- **Passage**:
** Begin **
A data-driven analysis of Solana’s staking transformation

415 million SOL staked, pushing supply participation to 75%.

2025 marked a turning point for Solana staking. The growth trajectory accelerated in Q3 2025 with an estimated $530 million in institutional inflows, pushing weekly transactions to around 600 million during peak periods. Unlike previous cycles dominated by liquid staking, 2025 saw native staking gain significant ground, with protocols like Marinade’s native staking TVL surging 21% quarter-over-quarter to 5.3 million SOL, surpassing even their liquid staking product mSOL for the first time.
Improved network stability (99.99% uptime vs 99.5% in 2024)
Enhanced validator economics through SIMD-96 (100% priority fees to validators)
Institutional demand for yield and infrastructure exposure
Innovation in unstaking liquidity removing traditional lockup concerns

Capital Efficiency vs Risk

Native vs Liquid Staking

Solana’s staking landscape in 2025 was defined by a clear split between native staking and liquid staking, each serving different user needs. Liquid staking tokens (LSTs) remained the default choice for DeFi users seeking composability and rehypothecation, while native staking increasingly became the preferred route for institutions and risk-aware long-term holders.

The key shift in 2025 was not that liquid staking disappeared—it didn’t—but that native staking closed the usability gap. With instant exit solutions and improved interfaces, delegating directly from self-custody wallets no longer meant sacrificing flexibility. For many participants, especially those with regulatory or custody constraints, native staking became the “clean” way to access SOL yield without added smart contract layers.
** End **
- **Given material**:
** Begin **
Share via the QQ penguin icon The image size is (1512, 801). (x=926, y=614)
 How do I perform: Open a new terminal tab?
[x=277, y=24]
** End **
Retype the Solana staking passage from "Native vs Liquid" up to and including "smart contract layers.". Use only the Solana staking passage for this.

- **Task solution**:
Native vs Liquid Staking

Solana’s staking landscape in 2025 was defined by a clear split between native staking and liquid staking, each serving different user needs. Liquid staking tokens (LSTs) remained the default choice for DeFi users seeking composability and rehypothecation, while native staking increasingly became the preferred route for institutions and risk-aware long-term holders.

The key shift in 2025 was not that liquid staking disappeared—it didn’t—but that native staking closed the usability gap. With instant exit solutions and improved interfaces, delegating directly from self-custody wallets no longer meant sacrificing flexibility. For many participants, especially those with regulatory or custody constraints, native staking became the “clean” way to access SOL yield without added smart contract layers.